◆ WHAT YOU NEED TO DO
When you reach the line containing "Select the second" in the entries below, start writing out each line exactly, and stop after the line containing "Task: Open the Accessories".
"""
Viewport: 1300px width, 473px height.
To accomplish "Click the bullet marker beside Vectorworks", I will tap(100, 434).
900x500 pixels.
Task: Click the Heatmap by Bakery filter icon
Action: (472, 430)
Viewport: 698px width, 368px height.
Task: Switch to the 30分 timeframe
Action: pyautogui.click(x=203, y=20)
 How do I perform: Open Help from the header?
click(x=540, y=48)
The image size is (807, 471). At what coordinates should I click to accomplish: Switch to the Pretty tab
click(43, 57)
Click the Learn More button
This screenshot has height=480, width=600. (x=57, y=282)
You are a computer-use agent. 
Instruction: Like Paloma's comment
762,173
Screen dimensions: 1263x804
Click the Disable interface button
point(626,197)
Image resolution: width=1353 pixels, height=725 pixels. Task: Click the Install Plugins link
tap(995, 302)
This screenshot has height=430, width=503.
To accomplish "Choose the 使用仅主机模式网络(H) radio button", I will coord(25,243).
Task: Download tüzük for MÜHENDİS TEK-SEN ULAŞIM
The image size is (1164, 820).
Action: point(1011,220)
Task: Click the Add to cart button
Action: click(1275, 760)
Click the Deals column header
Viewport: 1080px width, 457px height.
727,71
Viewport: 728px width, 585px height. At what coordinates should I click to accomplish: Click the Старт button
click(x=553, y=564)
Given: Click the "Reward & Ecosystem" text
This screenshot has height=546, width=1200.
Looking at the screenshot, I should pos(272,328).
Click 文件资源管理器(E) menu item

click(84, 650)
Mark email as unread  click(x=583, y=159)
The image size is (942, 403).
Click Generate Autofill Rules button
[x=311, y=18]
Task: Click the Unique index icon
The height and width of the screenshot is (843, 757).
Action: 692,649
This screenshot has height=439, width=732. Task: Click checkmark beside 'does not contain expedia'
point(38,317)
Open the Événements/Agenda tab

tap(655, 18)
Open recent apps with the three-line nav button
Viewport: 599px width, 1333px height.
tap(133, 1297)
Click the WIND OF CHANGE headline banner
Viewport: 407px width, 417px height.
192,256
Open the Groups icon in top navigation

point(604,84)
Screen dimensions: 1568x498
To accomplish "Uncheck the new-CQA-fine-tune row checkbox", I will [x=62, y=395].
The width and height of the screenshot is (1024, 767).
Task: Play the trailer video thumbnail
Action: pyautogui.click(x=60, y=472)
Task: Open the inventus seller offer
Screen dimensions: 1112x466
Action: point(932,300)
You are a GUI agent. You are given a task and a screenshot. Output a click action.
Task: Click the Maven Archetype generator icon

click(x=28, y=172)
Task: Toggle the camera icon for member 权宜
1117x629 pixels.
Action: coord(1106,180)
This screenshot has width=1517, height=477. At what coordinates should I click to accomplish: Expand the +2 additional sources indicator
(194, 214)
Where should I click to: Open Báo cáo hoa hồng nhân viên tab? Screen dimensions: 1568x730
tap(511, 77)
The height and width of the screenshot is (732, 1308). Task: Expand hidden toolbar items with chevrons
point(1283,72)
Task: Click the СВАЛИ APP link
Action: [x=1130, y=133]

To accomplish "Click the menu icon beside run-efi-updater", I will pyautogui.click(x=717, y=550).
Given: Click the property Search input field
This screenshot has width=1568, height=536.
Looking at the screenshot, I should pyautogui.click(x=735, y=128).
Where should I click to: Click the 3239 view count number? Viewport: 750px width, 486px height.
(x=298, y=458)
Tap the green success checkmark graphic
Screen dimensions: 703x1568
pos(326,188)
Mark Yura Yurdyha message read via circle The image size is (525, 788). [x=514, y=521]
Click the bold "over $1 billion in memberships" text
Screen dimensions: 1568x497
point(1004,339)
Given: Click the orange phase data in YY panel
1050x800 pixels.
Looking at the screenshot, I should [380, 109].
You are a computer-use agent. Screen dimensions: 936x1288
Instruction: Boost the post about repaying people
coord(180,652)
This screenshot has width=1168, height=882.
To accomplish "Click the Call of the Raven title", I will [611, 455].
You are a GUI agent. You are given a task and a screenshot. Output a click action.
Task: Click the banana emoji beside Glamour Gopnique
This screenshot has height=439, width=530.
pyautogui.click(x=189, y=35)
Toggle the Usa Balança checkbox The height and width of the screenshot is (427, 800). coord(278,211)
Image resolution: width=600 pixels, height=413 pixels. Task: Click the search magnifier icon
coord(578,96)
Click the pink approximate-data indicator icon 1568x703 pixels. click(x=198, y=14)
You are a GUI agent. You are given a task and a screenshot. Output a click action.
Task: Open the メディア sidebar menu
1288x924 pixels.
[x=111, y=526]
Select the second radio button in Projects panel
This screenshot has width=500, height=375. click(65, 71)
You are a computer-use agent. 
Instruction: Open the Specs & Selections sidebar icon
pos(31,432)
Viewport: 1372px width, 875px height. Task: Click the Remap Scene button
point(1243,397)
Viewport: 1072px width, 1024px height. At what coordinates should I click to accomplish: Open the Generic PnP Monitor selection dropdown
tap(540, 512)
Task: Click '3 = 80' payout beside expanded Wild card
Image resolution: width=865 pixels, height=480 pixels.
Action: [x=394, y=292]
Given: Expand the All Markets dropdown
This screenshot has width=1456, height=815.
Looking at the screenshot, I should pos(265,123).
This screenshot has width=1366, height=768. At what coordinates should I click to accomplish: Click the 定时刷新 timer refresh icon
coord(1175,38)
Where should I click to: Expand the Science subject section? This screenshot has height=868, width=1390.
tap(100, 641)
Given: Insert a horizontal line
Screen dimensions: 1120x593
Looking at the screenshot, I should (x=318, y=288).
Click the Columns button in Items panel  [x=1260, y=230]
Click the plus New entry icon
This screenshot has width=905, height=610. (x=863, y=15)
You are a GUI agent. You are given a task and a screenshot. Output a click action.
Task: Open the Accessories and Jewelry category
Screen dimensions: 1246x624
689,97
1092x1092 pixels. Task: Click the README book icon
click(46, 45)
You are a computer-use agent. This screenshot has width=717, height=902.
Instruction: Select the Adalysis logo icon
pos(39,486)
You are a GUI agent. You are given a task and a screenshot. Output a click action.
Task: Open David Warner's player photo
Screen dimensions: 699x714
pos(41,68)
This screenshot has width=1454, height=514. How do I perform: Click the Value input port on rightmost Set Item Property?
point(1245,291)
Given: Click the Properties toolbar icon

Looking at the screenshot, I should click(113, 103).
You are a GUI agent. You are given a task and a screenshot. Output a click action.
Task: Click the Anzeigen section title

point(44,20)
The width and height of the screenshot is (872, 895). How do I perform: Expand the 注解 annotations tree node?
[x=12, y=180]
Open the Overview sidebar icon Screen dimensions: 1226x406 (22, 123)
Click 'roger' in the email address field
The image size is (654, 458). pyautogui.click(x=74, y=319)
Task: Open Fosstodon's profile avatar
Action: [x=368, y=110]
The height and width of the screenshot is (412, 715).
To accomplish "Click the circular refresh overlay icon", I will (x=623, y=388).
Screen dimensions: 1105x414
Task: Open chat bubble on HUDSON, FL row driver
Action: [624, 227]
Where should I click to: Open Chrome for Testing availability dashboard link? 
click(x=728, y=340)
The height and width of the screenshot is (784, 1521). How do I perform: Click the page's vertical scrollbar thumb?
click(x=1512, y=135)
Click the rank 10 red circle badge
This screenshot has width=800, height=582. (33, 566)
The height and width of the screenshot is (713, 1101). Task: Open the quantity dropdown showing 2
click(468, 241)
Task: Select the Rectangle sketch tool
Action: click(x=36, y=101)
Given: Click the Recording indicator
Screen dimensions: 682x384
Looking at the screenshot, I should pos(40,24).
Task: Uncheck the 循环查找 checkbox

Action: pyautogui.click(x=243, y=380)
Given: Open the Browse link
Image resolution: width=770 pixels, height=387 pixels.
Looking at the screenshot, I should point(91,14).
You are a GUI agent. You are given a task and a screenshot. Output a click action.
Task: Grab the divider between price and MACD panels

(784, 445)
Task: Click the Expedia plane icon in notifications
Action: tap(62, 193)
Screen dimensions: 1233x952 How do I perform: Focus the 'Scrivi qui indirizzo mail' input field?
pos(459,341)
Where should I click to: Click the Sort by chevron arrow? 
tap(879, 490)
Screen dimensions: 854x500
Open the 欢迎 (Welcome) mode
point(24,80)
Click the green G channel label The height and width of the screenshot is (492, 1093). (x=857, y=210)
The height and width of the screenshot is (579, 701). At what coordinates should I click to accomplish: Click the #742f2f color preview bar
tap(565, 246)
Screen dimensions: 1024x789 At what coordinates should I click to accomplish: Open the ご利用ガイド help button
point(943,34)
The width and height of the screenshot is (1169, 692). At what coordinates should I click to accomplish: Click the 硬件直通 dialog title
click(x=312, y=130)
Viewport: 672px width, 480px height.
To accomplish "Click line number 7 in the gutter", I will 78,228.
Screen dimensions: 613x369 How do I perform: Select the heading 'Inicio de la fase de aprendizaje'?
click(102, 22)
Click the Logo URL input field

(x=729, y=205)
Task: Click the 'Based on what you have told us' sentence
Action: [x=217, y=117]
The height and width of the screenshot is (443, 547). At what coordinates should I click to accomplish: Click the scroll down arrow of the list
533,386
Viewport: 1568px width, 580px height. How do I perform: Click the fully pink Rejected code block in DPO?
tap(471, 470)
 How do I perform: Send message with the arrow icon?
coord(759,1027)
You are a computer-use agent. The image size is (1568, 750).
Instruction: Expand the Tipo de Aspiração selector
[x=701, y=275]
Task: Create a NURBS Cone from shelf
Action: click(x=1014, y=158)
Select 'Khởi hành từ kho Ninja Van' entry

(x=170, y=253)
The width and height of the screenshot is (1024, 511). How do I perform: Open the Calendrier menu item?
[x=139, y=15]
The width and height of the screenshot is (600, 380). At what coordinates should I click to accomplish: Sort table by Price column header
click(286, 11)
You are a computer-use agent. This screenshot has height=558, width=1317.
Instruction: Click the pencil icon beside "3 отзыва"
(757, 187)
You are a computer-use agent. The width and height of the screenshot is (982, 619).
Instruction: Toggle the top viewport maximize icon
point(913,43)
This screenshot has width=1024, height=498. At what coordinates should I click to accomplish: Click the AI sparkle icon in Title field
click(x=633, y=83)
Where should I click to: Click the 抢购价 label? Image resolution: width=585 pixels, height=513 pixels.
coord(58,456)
"""
◆ RESULT OF THIS EXERCISE
Select the second radio button in Projects panel
This screenshot has width=500, height=375. click(65, 71)
You are a computer-use agent. 
Instruction: Open the Specs & Selections sidebar icon
pos(31,432)
Viewport: 1372px width, 875px height. Task: Click the Remap Scene button
point(1243,397)
Viewport: 1072px width, 1024px height. At what coordinates should I click to accomplish: Open the Generic PnP Monitor selection dropdown
tap(540, 512)
Task: Click '3 = 80' payout beside expanded Wild card
Image resolution: width=865 pixels, height=480 pixels.
Action: [x=394, y=292]
Given: Expand the All Markets dropdown
This screenshot has width=1456, height=815.
Looking at the screenshot, I should pos(265,123).
This screenshot has width=1366, height=768. At what coordinates should I click to accomplish: Click the 定时刷新 timer refresh icon
coord(1175,38)
Where should I click to: Expand the Science subject section? This screenshot has height=868, width=1390.
tap(100, 641)
Given: Insert a horizontal line
Screen dimensions: 1120x593
Looking at the screenshot, I should (x=318, y=288).
Click the Columns button in Items panel  [x=1260, y=230]
Click the plus New entry icon
This screenshot has width=905, height=610. (x=863, y=15)
You are a GUI agent. You are given a task and a screenshot. Output a click action.
Task: Open the Accessories and Jewelry category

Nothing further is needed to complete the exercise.